Entre a extrema violência e o sublime: conheça o cinema e o universo de Cláudio Assis

Pedro Costa

Neste artigo apresentaremos os longas-metragens deste diretor de Caruaru, um dos grandes nomes do cinema de Pernambuco e do país.

Sempre ambientados em Pernambuco, seja em Recife ou em alguma cidade do interior ou litoral do estado, os filmes de Assis sempre trazem uma gama de personagens muito vivas envolvidas em dramas de diversos tipos, que vão desde questões mais especificamente locais, como a condição de vida a que estão submetidas as mulheres em “Baixio das Bestas” ou do jovem que aspira ser poeta em “Big Jato”, até questões chamadas de “universais” (por mais que na prática sempre assumam formas locais específicas e concretas) como de dinâmicas humanas e relacionamentos de diversos tipos, sejam amorosos, de amizade ou familiar.

Seus filmes também têm interesse especial pela reflexão sobre a vida sexual e social de minorias, como travestis, homossexuais, mulheres gordas mais velhas, trabalhadores pobres, entre muitos outros. Também sempre estão presentes em seus filmes componentes de classe, que juntamente com questões de opressão, afligem e movem as personagens em suas relações tanto com as outras personagens quanto consigo mesmas. Além disso, o mundo do trabalho é sempre representado e é fator importante para se pensar todos os filmes.

Objetivo declarado A: Copie, do texto sobre o cinema de Cláudio Assis, o trecho que abre com as palavras que contêm "Entre a extrema" e fecha com "Pernambuco e do país.".

Material da tarefa:
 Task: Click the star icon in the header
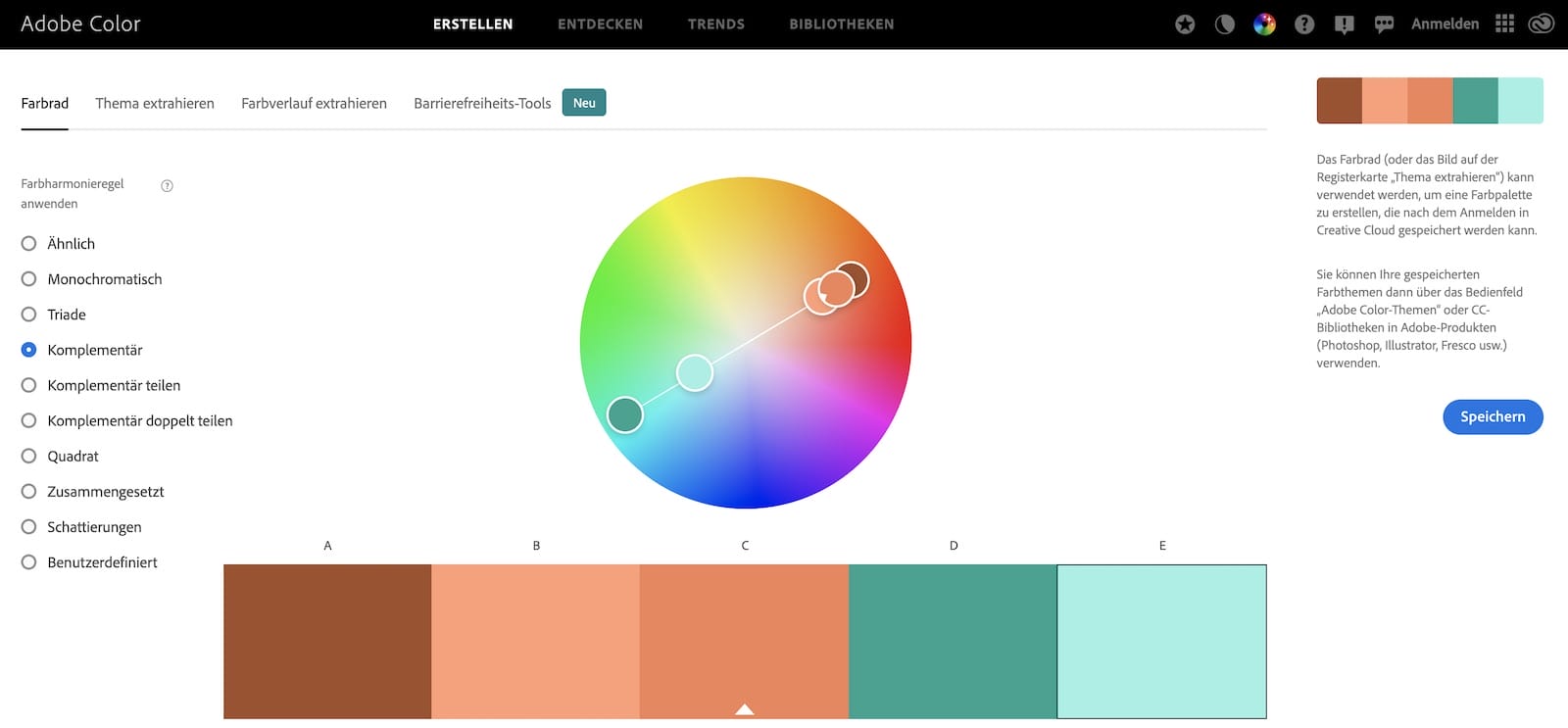(x=1185, y=24)
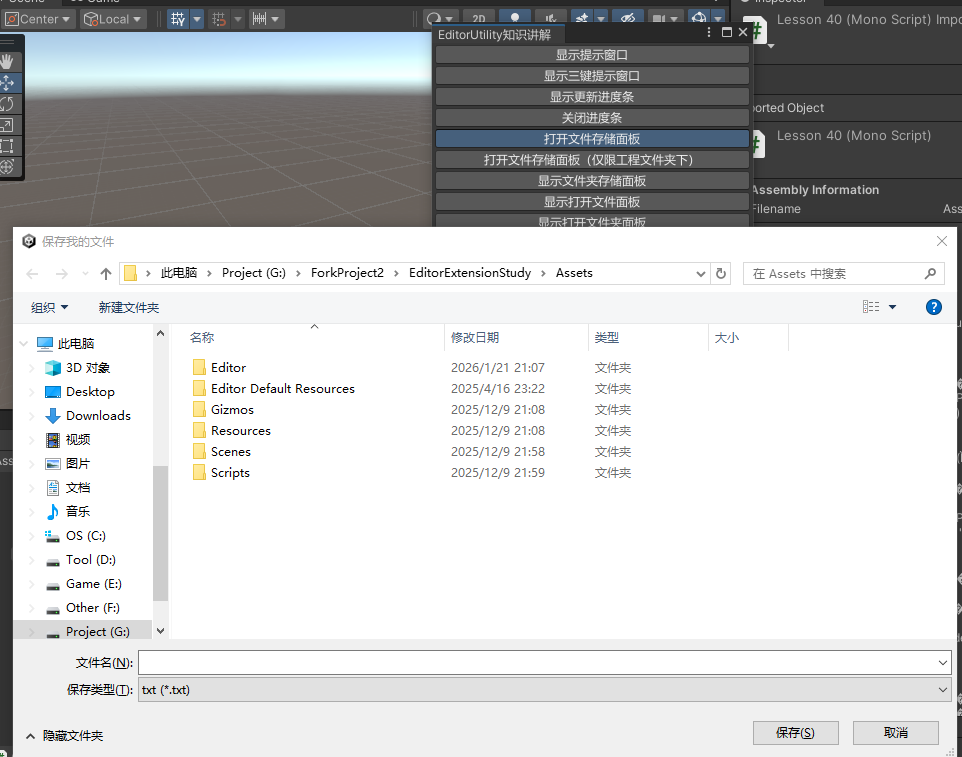Screen dimensions: 962x757
Task: Open the 组织 menu
Action: [x=49, y=307]
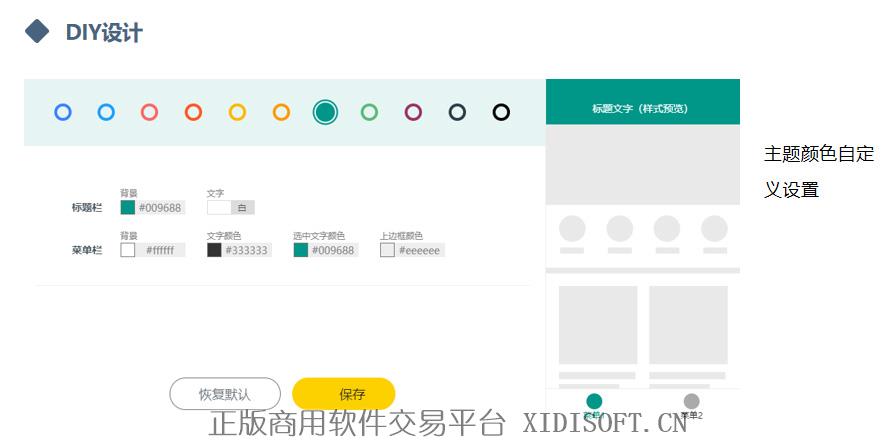Screen dimensions: 896x445
Task: Choose the dark slate theme circle
Action: (x=457, y=112)
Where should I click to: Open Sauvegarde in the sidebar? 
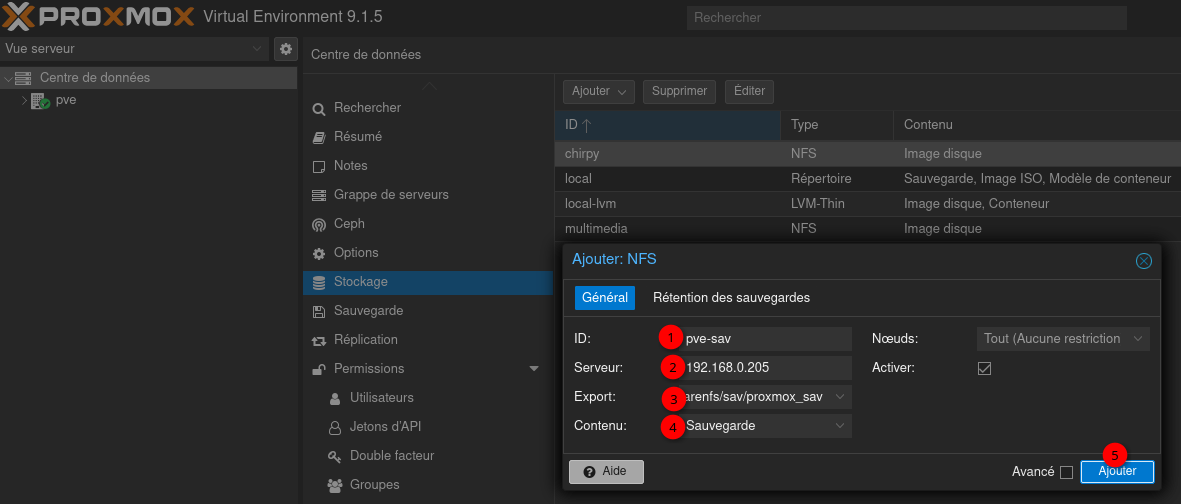(368, 311)
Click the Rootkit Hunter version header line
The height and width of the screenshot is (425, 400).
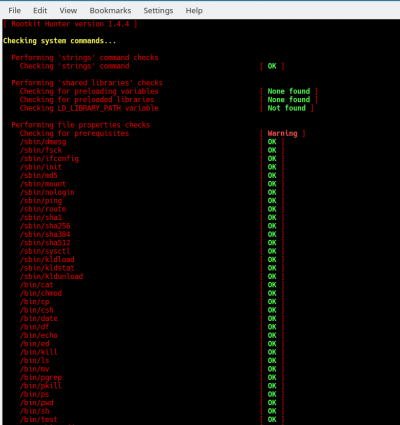[70, 24]
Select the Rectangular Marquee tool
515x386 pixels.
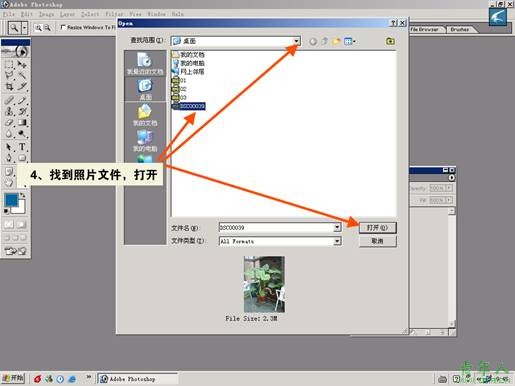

Objetivo declarado B: Devolva cada linha da listagem acima em que aparece a palavra "Task".

Resposta completa A:
Entre a extrema violência e o sublime: conheça o cinema e o universo de Cláudio Assis

Pedro Costa

Neste artigo apresentaremos os longas-metragens deste diretor de Caruaru, um dos grandes nomes do cinema de Pernambuco e do país.

Resposta completa B:
 Task: Click the star icon in the header
Task: Open the 组织 menu
Task: Choose the dark slate theme circle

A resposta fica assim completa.